Heatwaves are increasing, even in Manchester: the results can be overheated and sleep-deprived people, stretched NHS and electricity grids struggling to cope with the demands of air conditioning. Night-time is perhaps the worst, especially for the very old and very young: those least able to regulate their body temperature and for whom heatwaves can be deadly. A 2024 UK parliamentary report has described summer heat as “the silent killer”. Heat stresses us physically and emotionally.
A seemingly easy solution to a hot home or work space might seem to be air con – but this has an energy cost and is part of a vicious circle as we warm the outside space making our neighbours even hotter.
In this webinar we will have input from:
Geoff Levermore, Emeritus Professor of the Built Environment at Manchester University, who has been conducting a study over several years into temperatures in our city – thanks to continuous readings from data logging at points in Central Manchester. Geoff has a fascinating story to tell about the impacts of lockdown, of traffic and of trees.
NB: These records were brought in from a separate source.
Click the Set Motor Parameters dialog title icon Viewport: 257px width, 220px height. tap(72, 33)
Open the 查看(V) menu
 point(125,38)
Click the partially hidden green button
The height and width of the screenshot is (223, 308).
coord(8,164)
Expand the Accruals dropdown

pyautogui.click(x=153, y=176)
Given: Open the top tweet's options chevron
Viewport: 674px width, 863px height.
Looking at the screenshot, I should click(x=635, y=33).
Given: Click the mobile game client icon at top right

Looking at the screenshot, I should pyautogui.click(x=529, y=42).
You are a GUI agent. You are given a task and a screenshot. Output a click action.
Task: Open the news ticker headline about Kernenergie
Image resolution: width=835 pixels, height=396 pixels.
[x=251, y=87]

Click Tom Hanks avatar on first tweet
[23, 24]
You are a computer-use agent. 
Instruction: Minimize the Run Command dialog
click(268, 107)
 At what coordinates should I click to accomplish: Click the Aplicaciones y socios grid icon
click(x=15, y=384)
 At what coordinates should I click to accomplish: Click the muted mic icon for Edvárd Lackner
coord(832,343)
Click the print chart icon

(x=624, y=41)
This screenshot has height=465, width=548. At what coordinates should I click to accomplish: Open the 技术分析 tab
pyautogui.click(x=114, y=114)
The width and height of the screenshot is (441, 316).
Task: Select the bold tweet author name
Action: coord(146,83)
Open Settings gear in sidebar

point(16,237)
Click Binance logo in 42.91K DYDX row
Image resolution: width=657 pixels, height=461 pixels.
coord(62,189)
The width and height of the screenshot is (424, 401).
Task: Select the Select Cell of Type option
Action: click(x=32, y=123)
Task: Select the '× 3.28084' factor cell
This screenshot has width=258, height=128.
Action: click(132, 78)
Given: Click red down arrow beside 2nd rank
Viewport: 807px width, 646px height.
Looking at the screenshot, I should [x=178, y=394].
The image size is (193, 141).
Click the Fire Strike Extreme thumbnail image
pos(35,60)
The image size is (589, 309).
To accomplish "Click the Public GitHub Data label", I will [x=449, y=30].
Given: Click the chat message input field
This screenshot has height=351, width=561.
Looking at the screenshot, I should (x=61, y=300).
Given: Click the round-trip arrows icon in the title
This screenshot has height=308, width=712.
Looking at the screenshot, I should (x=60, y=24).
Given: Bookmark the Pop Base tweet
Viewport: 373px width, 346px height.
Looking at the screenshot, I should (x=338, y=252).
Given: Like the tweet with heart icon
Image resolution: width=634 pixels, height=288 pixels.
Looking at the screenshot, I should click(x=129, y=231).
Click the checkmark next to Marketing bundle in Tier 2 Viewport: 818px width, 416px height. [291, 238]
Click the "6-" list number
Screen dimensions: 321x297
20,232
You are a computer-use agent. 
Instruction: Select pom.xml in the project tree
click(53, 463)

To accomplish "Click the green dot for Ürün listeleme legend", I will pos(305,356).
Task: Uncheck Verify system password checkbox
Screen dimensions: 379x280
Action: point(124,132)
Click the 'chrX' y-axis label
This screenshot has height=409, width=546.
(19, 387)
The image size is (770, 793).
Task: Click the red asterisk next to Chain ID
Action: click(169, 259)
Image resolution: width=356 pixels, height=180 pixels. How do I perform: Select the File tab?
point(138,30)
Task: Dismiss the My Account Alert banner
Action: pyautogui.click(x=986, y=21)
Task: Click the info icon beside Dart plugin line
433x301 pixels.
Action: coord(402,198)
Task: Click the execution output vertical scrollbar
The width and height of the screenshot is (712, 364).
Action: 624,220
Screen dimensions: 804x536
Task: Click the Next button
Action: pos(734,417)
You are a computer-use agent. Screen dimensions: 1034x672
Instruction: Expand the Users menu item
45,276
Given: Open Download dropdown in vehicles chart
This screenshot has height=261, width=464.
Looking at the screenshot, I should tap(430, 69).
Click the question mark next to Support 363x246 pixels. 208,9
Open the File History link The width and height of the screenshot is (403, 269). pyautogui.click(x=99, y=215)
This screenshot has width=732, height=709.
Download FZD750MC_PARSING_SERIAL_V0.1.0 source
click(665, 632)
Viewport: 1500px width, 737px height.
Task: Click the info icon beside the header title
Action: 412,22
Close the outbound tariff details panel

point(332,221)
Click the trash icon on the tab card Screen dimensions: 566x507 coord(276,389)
Thomas Ashfield is a façade meteorologist and climate consultant for a facade engineering consultancy, he is a passionate advocate of care for climate, providing advice for how the external surfaces of buildings can help to provide climate resilience, especially in the face of heating, and reduce energy demands. He will translate some of his experience into advice that can be applied to homes generally.
Meteorology was one of the subjects close to the heart of the early members of the Lit and Phil: John Dalton, polymath, chemist and long-time president of the Lit and Phil, recorded the temperatures outside his central Manchester home three times a day for over twenty years. We have ever more reason to care about those temperatures now!